Thursday, 2 June 2011
I was recently asked if I would look over the manifesto of the English Democrats Party (EDP). Well, now I have, a version that I downloaded from their webpage. I assume there is nothing later, though the document is clearly more than a year out of date, insofar as it makes reference to a Labour government dominated by Scots. Still I imagine little has changed in the way of the party’s fundamental aims.
I have to say that while I was certainly aware of this party’s existence I knew very little about it, other than it was a sort of English version of the Scottish National Party. The manifesto certainly confirms that, a central aim being the creation of a Parliament for England in the fashion of the Scottish Parliament and the Welsh Assembly.

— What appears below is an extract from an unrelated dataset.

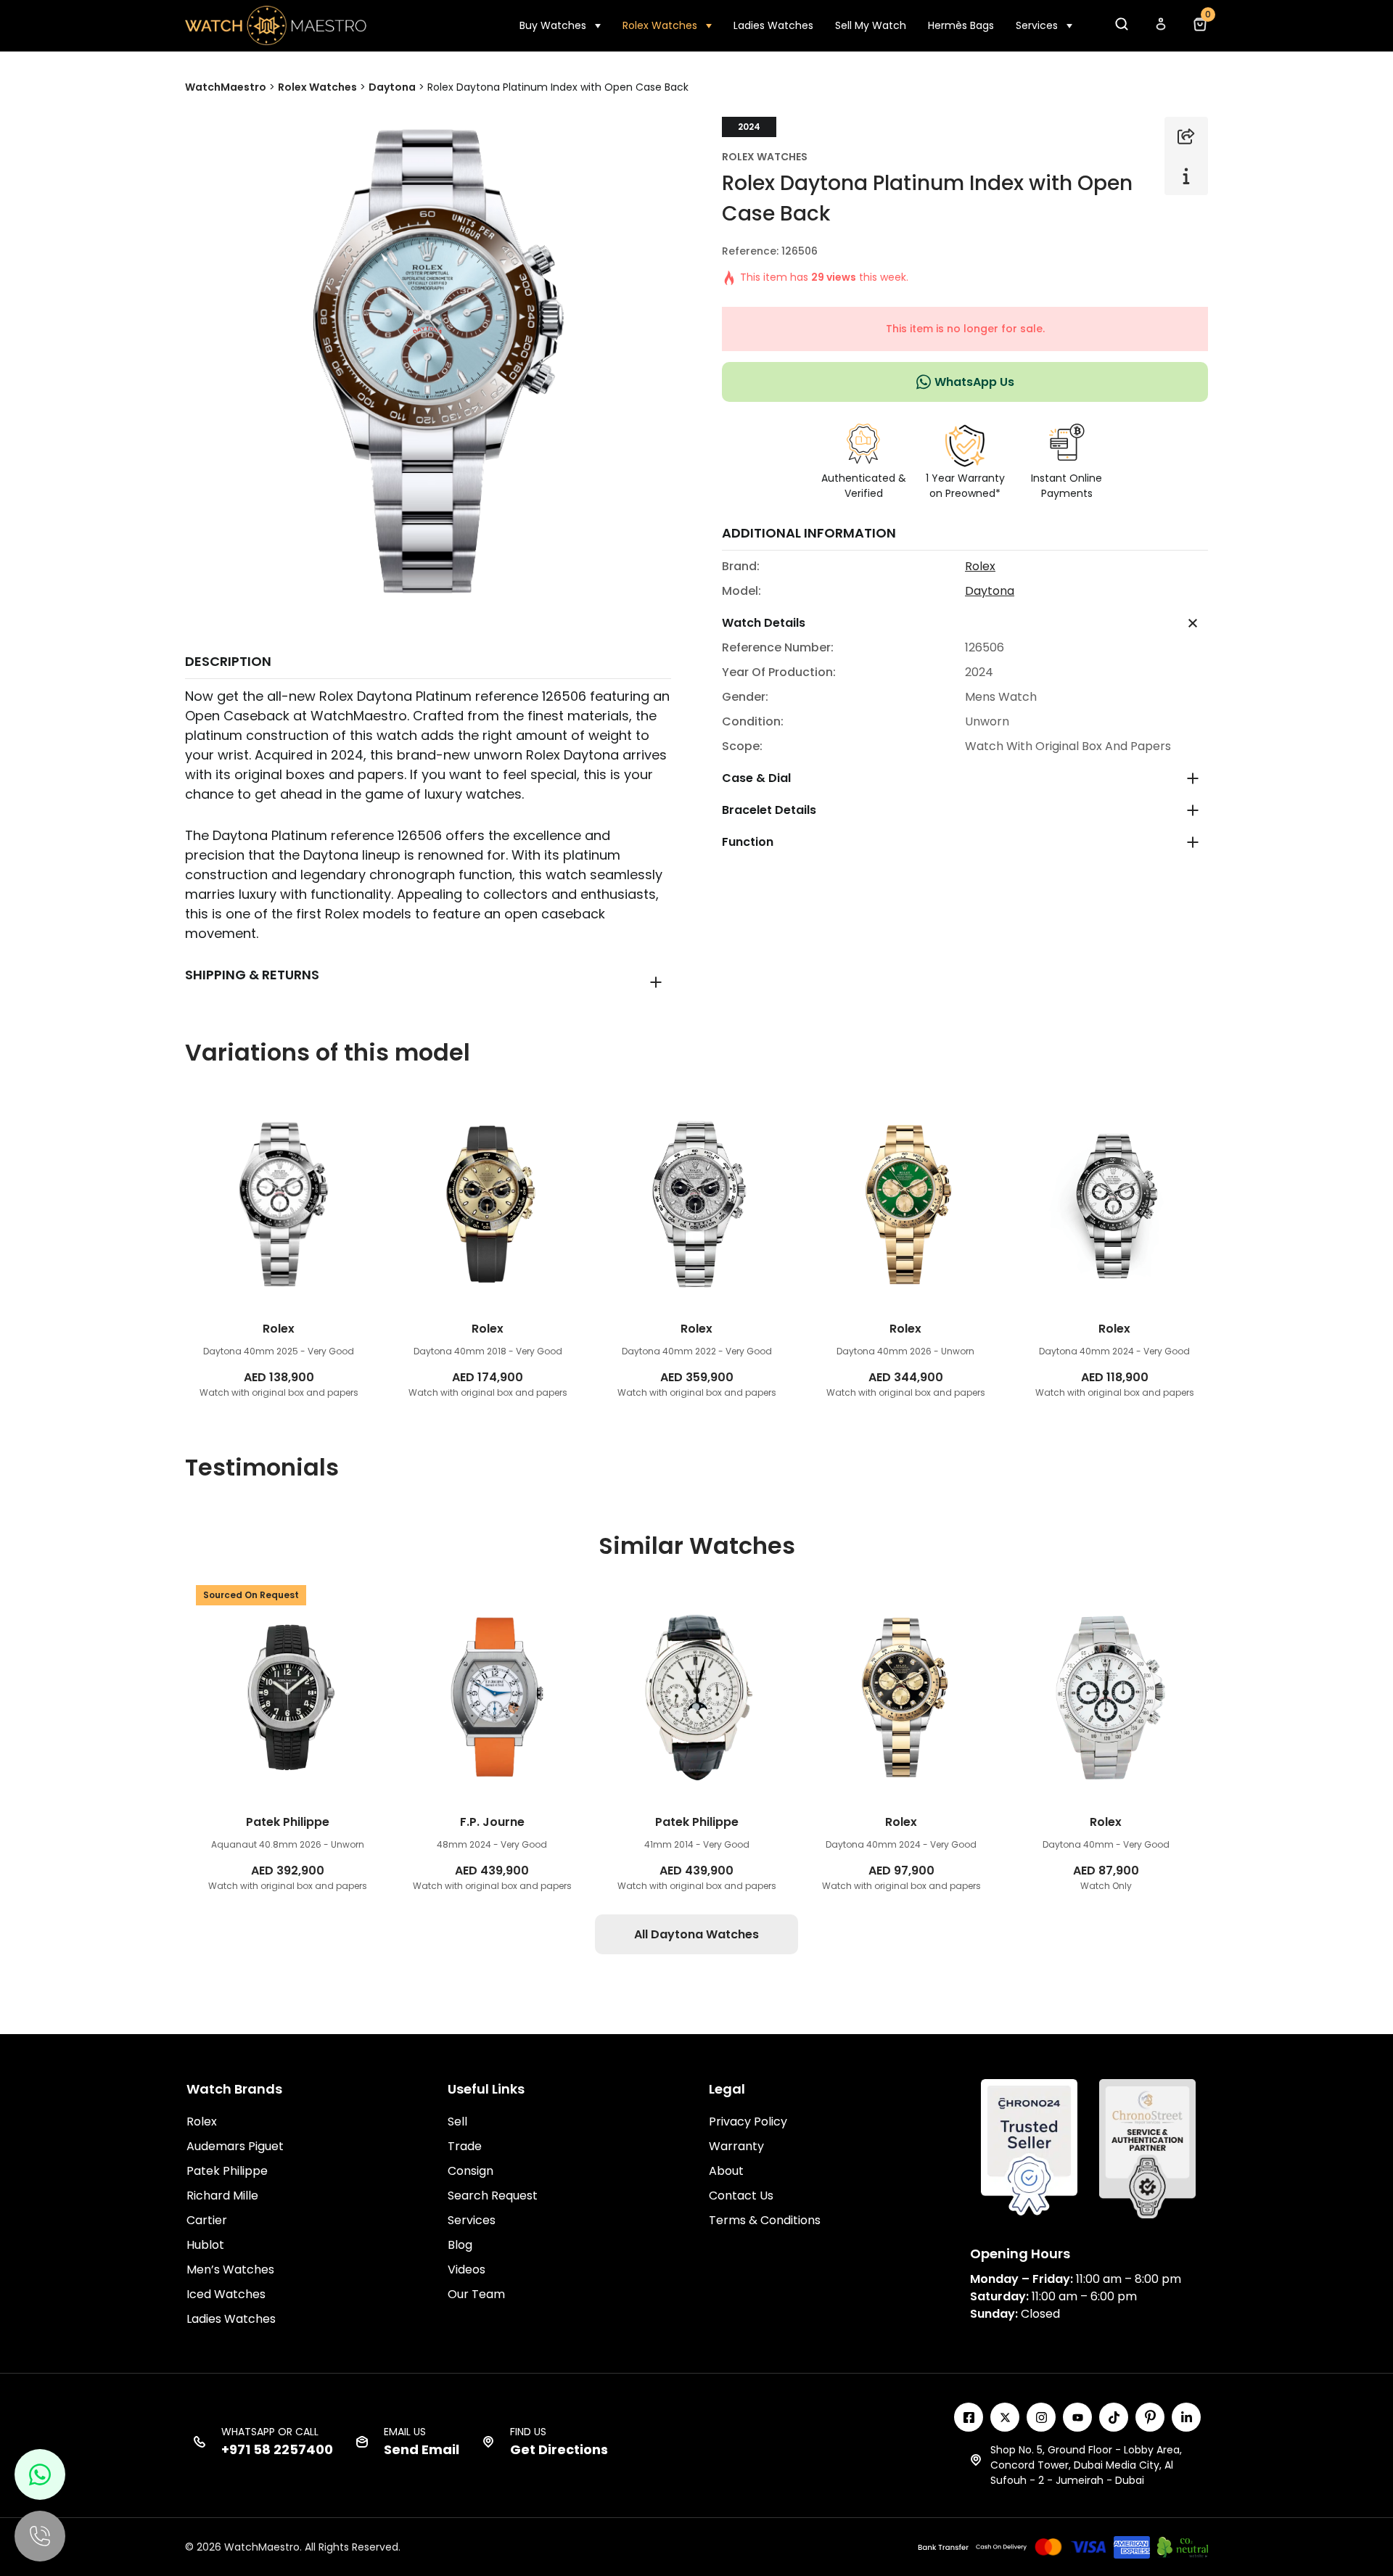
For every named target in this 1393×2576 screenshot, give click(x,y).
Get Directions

It seems to me that the EDP exists thanks to two things: the as yet unanswered West Lothian Question, namely why are Scottish MPs allowed to interfere in English affairs when English MPs have no equivalent right, and Tony Blair’s botched constitutional settlement, which left England in a kind of political limbo. To use the jargon, the party was born of a perceived democratic and constitutional deficit. It’s the English Parliament party; it will always be the English Parliament party. The problem is that this would seem to be a basis too narrow to allow it ever to make a serious political breakthrough.
The manifesto is about so much more, of course. There is a broad range of policies, much of which I can agree with without reservation, particularly on withdrawal from the European Union and the ending of mass immigration. There is also a highly commendable critique of political correctness and multi-culturalism, both of which I despise with a passion. I particularly liked the passage dealing with the background of the ghastly European Union, or the Franco-German Union, some simple facts that people need to be more aware of;
European integration, as conceived by the Frenchman Jean Monnet, had the aim of tying Germany into a network of political and economic links with France and other European states so that it would be impossible for Germany to go to war with them. That was by no means the only motivation for seeking ever-closer political and economic union. The interests of Germany and France came together in the peculiar circumstances following World War II. Advantage could be gained for both by combining a post-war German economic revival with French political and agricultural dominance. Germany gained a secure market for its manufacturing industry and France gained a protected market and financial support for its agriculture. In addition, France obtained privileged access to the European market for its colonial produce, and took the lead in building European institutions on the French model – centralised and bureaucratic. The aim from the beginning was to enmesh the states of Europe in an economic, political and military union from which they could not break free. That goal was, and still is, considered more important than the democratic nicety of explaining the goal to the electorate and seeking its approval.
For me this is the key; this bureaucratic tyranny is a far greater danger to our liberty, our sovereignty and our identity as a nation than the absence of a dedicated English parliament. But of course the EDP can’t make too much of this particular platform, for the United Kingdom Independence Party more or less has the ground fully occupied.
There are aspects of the manifesto that I am not convinced by. I do not want ‘reform’ of the House of Lords; I do not want an elected second chamber, the Liberal Democrat agenda. There are the usual bland nostrums about the National Health Service, the sacred cow of our national life, long overdue for an appointment in the abattoir! There is a rather vague nod towards policies on green energy, something else I’m deeply sceptical about, as I made clear in Whistle down the Wind. The EDP wants referenda as a feature of our national life on the Swiss model, something else I reject, something that would inevitably lead to voter fatigue and the domination of tireless and self-interested minorities.
Overall it was an interesting and unobjectionable read but it’s a policy for fragmentation which might very well suit the aims of the Euro-rats in Brussels (I wrote Eurocrats. I gave way to my spell checker for this more apt description!). I confess I feel far more English than British; I feel that if the Scots and the Welsh want to go their separate ways then so be it; but I do have a residual attachment to the Union, so much greater than the sum of its parts.
The Scots, I am convinced, will never vote for complete independence. The English, I am equally convinced, will never vote for yet another layer of government. Westminster is our Parliament; it has been for centuries. I agree, however, that it’s not working as well as it might, that something has to be done to ensure that English laws are made by English legislators and only English legislators.